Data for the task Start Marker

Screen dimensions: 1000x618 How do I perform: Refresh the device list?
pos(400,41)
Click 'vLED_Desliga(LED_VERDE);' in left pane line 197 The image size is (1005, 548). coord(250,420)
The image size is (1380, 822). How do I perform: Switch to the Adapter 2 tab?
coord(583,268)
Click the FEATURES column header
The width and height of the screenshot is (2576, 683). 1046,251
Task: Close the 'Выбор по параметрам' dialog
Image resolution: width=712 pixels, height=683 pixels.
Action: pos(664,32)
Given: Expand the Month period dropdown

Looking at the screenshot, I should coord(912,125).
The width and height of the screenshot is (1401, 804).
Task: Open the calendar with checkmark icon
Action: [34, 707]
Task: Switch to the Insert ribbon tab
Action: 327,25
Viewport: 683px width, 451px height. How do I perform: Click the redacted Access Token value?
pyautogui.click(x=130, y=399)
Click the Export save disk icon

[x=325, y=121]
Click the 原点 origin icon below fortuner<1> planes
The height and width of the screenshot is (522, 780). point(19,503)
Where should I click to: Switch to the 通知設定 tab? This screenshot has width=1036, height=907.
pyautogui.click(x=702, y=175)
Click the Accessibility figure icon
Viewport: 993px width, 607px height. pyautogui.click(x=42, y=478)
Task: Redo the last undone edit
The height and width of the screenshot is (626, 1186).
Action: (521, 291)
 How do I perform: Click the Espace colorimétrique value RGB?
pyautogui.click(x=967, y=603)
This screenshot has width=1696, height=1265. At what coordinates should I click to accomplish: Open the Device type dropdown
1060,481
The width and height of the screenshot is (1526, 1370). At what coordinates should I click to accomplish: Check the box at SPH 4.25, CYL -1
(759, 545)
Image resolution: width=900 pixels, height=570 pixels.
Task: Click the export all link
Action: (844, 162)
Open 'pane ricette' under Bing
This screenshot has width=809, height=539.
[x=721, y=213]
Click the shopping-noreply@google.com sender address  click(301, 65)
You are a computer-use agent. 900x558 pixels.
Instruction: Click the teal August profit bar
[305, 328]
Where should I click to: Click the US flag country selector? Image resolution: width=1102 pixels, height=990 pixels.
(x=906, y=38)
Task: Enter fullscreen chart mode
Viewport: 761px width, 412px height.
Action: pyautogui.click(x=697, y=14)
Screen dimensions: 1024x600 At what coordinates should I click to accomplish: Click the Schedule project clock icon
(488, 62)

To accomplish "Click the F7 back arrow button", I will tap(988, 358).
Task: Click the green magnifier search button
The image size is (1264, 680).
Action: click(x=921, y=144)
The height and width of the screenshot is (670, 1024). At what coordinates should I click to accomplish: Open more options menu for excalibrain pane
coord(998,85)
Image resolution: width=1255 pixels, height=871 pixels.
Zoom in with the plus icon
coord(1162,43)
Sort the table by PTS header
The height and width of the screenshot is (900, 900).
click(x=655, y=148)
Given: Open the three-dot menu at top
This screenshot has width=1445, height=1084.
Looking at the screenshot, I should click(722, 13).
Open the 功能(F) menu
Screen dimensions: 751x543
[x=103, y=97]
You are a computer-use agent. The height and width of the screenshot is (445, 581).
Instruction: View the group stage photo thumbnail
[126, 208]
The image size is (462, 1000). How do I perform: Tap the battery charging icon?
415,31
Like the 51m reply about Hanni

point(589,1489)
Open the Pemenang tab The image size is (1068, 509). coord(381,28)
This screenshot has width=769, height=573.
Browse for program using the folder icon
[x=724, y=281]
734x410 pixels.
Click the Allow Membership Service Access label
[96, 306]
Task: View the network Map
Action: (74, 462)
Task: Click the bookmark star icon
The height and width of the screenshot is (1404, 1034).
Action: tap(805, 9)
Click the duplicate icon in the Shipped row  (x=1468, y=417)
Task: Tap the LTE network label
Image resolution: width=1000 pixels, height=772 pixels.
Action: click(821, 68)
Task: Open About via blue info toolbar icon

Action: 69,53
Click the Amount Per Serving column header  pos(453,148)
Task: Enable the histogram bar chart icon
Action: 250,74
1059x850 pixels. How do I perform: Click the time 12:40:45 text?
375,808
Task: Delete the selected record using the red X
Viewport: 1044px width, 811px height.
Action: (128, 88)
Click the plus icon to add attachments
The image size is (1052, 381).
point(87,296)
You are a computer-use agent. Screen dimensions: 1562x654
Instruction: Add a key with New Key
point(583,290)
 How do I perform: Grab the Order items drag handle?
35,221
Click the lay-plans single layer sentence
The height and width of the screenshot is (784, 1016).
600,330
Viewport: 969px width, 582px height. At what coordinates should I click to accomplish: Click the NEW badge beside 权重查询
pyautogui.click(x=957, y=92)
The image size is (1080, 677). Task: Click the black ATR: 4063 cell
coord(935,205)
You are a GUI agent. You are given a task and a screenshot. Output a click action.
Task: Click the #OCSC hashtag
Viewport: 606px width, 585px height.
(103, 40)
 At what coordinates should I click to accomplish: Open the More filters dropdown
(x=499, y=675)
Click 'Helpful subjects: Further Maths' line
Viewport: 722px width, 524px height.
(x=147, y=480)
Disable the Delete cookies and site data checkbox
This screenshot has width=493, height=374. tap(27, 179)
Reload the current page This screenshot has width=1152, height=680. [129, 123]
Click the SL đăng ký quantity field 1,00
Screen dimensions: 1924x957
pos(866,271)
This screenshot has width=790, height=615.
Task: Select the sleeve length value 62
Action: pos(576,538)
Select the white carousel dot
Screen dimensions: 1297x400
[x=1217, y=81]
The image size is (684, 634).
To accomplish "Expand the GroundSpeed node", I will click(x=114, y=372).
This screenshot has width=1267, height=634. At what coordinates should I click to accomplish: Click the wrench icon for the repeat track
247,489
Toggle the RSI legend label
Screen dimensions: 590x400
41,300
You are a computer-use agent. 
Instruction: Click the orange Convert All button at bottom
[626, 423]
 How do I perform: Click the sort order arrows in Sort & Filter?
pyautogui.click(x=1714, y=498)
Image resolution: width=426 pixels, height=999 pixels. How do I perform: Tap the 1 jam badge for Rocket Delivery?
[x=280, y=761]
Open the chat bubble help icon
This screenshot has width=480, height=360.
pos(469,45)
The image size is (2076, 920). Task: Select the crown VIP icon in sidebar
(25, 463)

Data for the task End Marker

> Work instructions: The records shown above are to be retyped exactly, with none omitted.

> Reply:
Screen dimensions: 1000x618 How do I perform: Refresh the device list?
pos(400,41)
Click 'vLED_Desliga(LED_VERDE);' in left pane line 197 The image size is (1005, 548). coord(250,420)
The image size is (1380, 822). How do I perform: Switch to the Adapter 2 tab?
coord(583,268)
Click the FEATURES column header
The width and height of the screenshot is (2576, 683). 1046,251
Task: Close the 'Выбор по параметрам' dialog
Image resolution: width=712 pixels, height=683 pixels.
Action: pos(664,32)
Given: Expand the Month period dropdown

Looking at the screenshot, I should coord(912,125).
The width and height of the screenshot is (1401, 804).
Task: Open the calendar with checkmark icon
Action: [34, 707]
Task: Switch to the Insert ribbon tab
Action: 327,25
Viewport: 683px width, 451px height. How do I perform: Click the redacted Access Token value?
pyautogui.click(x=130, y=399)
Click the Export save disk icon

[x=325, y=121]
Click the 原点 origin icon below fortuner<1> planes
The height and width of the screenshot is (522, 780). point(19,503)
Where should I click to: Switch to the 通知設定 tab? This screenshot has width=1036, height=907.
pyautogui.click(x=702, y=175)
Click the Accessibility figure icon
Viewport: 993px width, 607px height. pyautogui.click(x=42, y=478)
Task: Redo the last undone edit
The height and width of the screenshot is (626, 1186).
Action: (521, 291)
 How do I perform: Click the Espace colorimétrique value RGB?
pyautogui.click(x=967, y=603)
This screenshot has width=1696, height=1265. At what coordinates should I click to accomplish: Open the Device type dropdown
1060,481
The width and height of the screenshot is (1526, 1370). At what coordinates should I click to accomplish: Check the box at SPH 4.25, CYL -1
(759, 545)
Image resolution: width=900 pixels, height=570 pixels.
Task: Click the export all link
Action: (844, 162)
Open 'pane ricette' under Bing
This screenshot has width=809, height=539.
[x=721, y=213]
Click the shopping-noreply@google.com sender address  click(301, 65)
You are a computer-use agent. 900x558 pixels.
Instruction: Click the teal August profit bar
[305, 328]
Where should I click to: Click the US flag country selector? Image resolution: width=1102 pixels, height=990 pixels.
(x=906, y=38)
Task: Enter fullscreen chart mode
Viewport: 761px width, 412px height.
Action: pyautogui.click(x=697, y=14)
Screen dimensions: 1024x600 At what coordinates should I click to accomplish: Click the Schedule project clock icon
(488, 62)

To accomplish "Click the F7 back arrow button", I will tap(988, 358).
Task: Click the green magnifier search button
The image size is (1264, 680).
Action: click(x=921, y=144)
The height and width of the screenshot is (670, 1024). At what coordinates should I click to accomplish: Open more options menu for excalibrain pane
coord(998,85)
Image resolution: width=1255 pixels, height=871 pixels.
Zoom in with the plus icon
coord(1162,43)
Sort the table by PTS header
The height and width of the screenshot is (900, 900).
click(x=655, y=148)
Given: Open the three-dot menu at top
This screenshot has width=1445, height=1084.
Looking at the screenshot, I should click(722, 13).
Open the 功能(F) menu
Screen dimensions: 751x543
[x=103, y=97]
You are a computer-use agent. The height and width of the screenshot is (445, 581).
Instruction: View the group stage photo thumbnail
[126, 208]
The image size is (462, 1000). How do I perform: Tap the battery charging icon?
415,31
Like the 51m reply about Hanni

point(589,1489)
Open the Pemenang tab The image size is (1068, 509). coord(381,28)
This screenshot has width=769, height=573.
Browse for program using the folder icon
[x=724, y=281]
734x410 pixels.
Click the Allow Membership Service Access label
[96, 306]
Task: View the network Map
Action: (74, 462)
Task: Click the bookmark star icon
The height and width of the screenshot is (1404, 1034).
Action: tap(805, 9)
Click the duplicate icon in the Shipped row  (x=1468, y=417)
Task: Tap the LTE network label
Image resolution: width=1000 pixels, height=772 pixels.
Action: click(821, 68)
Task: Open About via blue info toolbar icon

Action: 69,53
Click the Amount Per Serving column header  pos(453,148)
Task: Enable the histogram bar chart icon
Action: 250,74
1059x850 pixels. How do I perform: Click the time 12:40:45 text?
375,808
Task: Delete the selected record using the red X
Viewport: 1044px width, 811px height.
Action: (128, 88)
Click the plus icon to add attachments
The image size is (1052, 381).
point(87,296)
You are a computer-use agent. Screen dimensions: 1562x654
Instruction: Add a key with New Key
point(583,290)
 How do I perform: Grab the Order items drag handle?
35,221
Click the lay-plans single layer sentence
The height and width of the screenshot is (784, 1016).
600,330
Viewport: 969px width, 582px height. At what coordinates should I click to accomplish: Click the NEW badge beside 权重查询
pyautogui.click(x=957, y=92)
The image size is (1080, 677). Task: Click the black ATR: 4063 cell
coord(935,205)
You are a GUI agent. You are given a task and a screenshot. Output a click action.
Task: Click the #OCSC hashtag
Viewport: 606px width, 585px height.
(103, 40)
 At what coordinates should I click to accomplish: Open the More filters dropdown
(x=499, y=675)
Click 'Helpful subjects: Further Maths' line
Viewport: 722px width, 524px height.
(x=147, y=480)
Disable the Delete cookies and site data checkbox
This screenshot has width=493, height=374. tap(27, 179)
Reload the current page This screenshot has width=1152, height=680. [129, 123]
Click the SL đăng ký quantity field 1,00
Screen dimensions: 1924x957
pos(866,271)
This screenshot has width=790, height=615.
Task: Select the sleeve length value 62
Action: pos(576,538)
Select the white carousel dot
Screen dimensions: 1297x400
[x=1217, y=81]
The image size is (684, 634).
To accomplish "Expand the GroundSpeed node", I will click(x=114, y=372).
This screenshot has width=1267, height=634. At what coordinates should I click to accomplish: Click the wrench icon for the repeat track
247,489
Toggle the RSI legend label
Screen dimensions: 590x400
41,300
You are a computer-use agent. 
Instruction: Click the orange Convert All button at bottom
[626, 423]
 How do I perform: Click the sort order arrows in Sort & Filter?
pyautogui.click(x=1714, y=498)
Image resolution: width=426 pixels, height=999 pixels. How do I perform: Tap the 1 jam badge for Rocket Delivery?
[x=280, y=761]
Open the chat bubble help icon
This screenshot has width=480, height=360.
pos(469,45)
The image size is (2076, 920). Task: Select the crown VIP icon in sidebar
(25, 463)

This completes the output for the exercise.